Drop all pictures and repeat exactly the lines from the line holding "Task: Follow account via Seguir" through the end of the records.

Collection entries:
+---+

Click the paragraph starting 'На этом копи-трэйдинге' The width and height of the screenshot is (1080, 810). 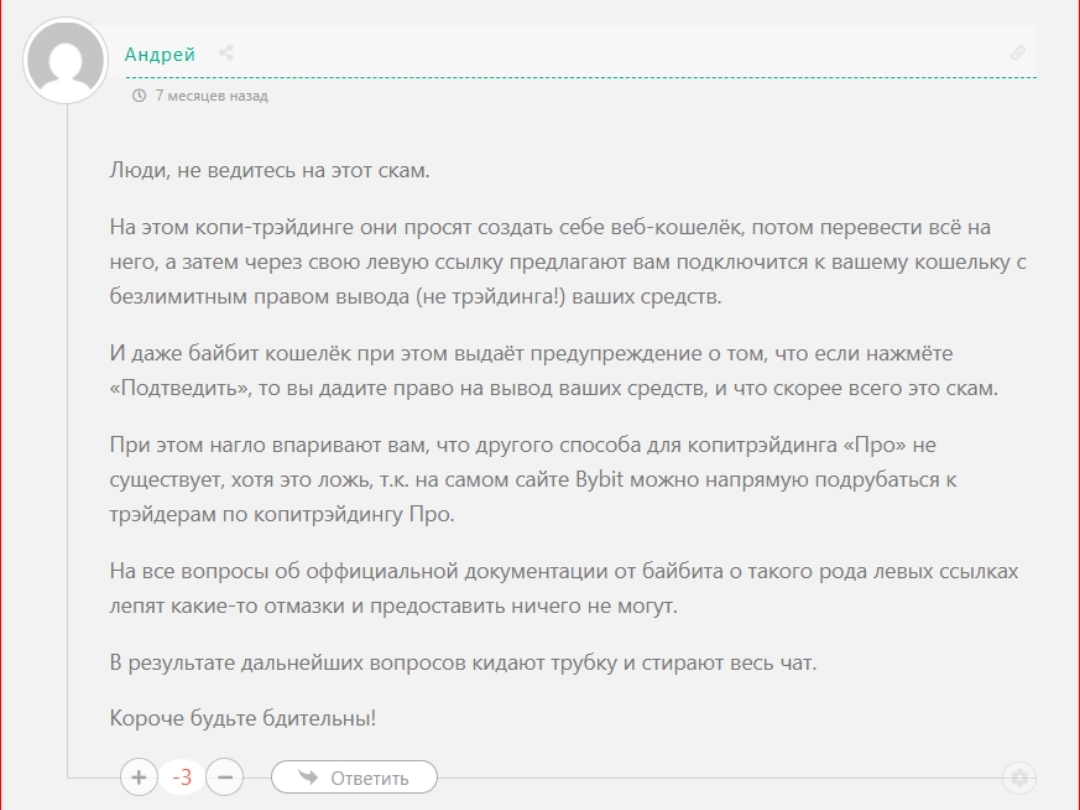(x=567, y=262)
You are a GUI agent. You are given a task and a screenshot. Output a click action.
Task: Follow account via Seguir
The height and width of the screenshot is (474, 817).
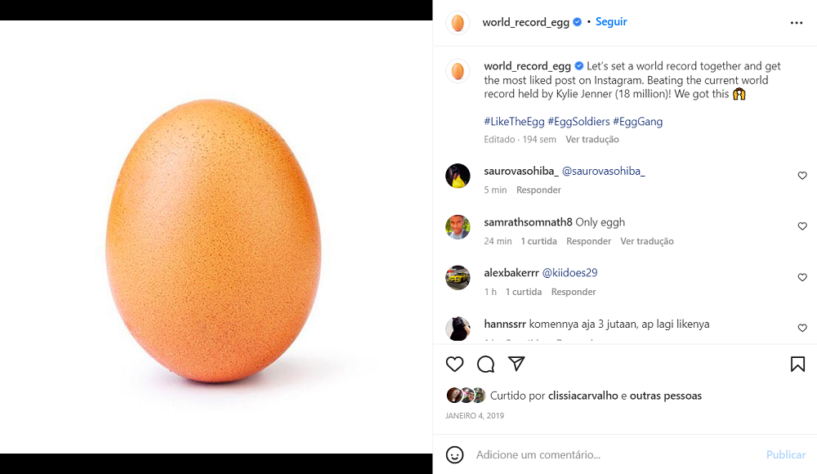tap(611, 22)
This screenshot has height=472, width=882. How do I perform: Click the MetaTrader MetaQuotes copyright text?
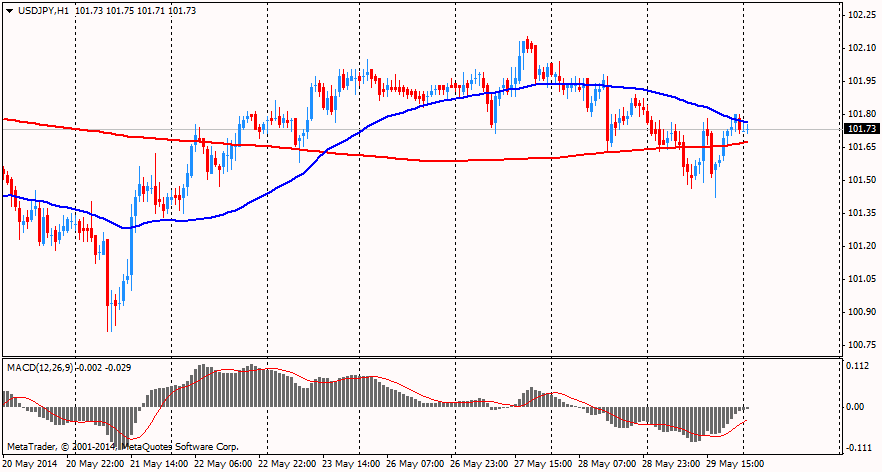(122, 445)
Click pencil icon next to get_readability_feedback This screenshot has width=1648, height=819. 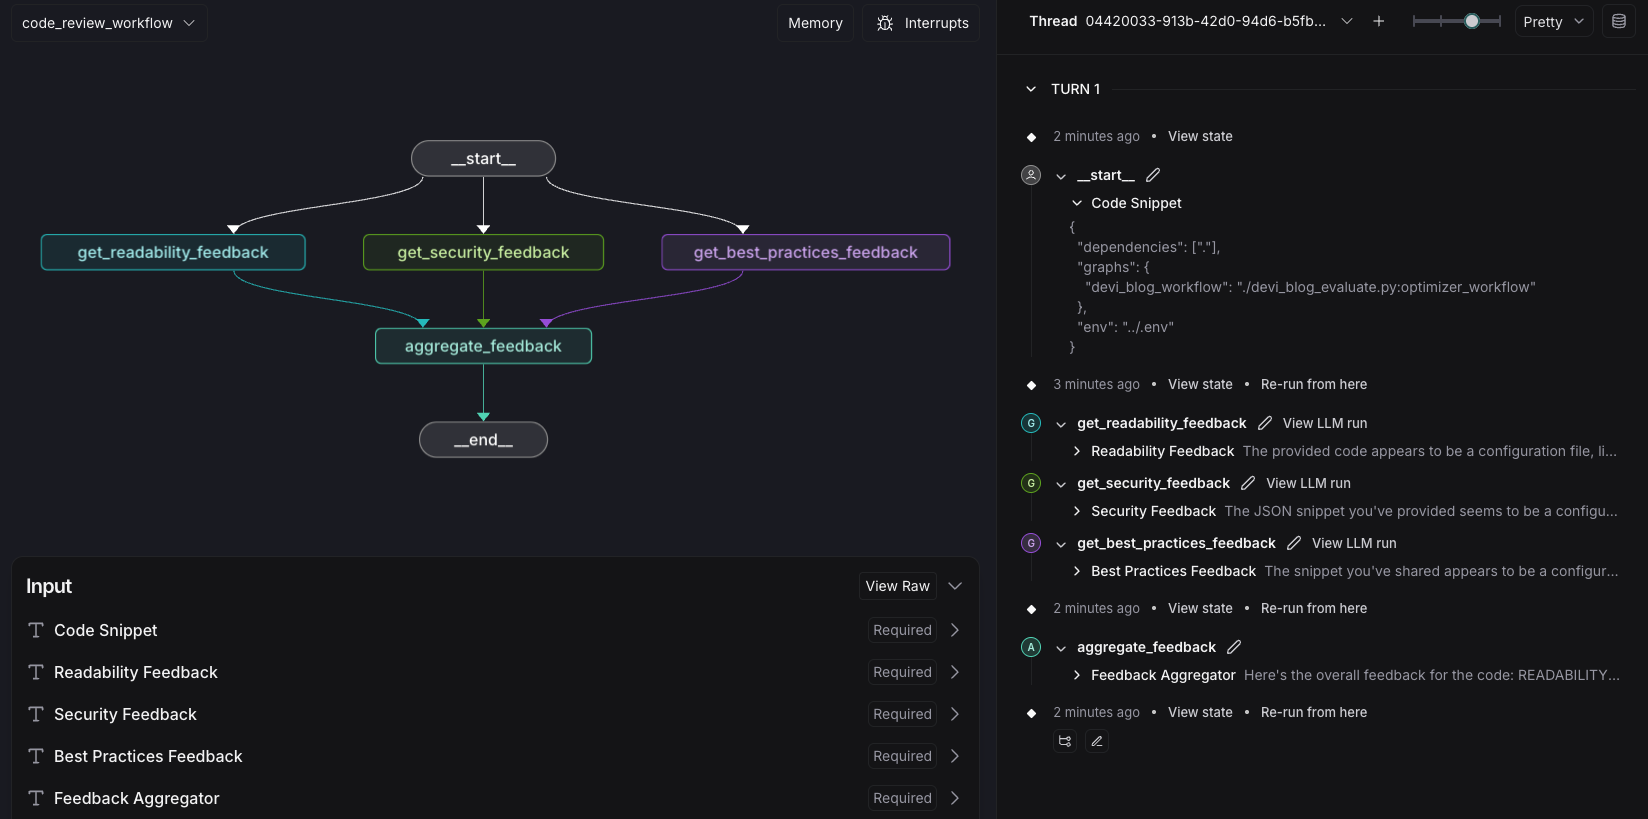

+---+

Answer area:
Task: Follow account via Seguir
The height and width of the screenshot is (474, 817).
tap(611, 22)
This screenshot has height=472, width=882. How do I perform: Click the MetaTrader MetaQuotes copyright text?
(122, 445)
Click pencil icon next to get_readability_feedback This screenshot has width=1648, height=819. 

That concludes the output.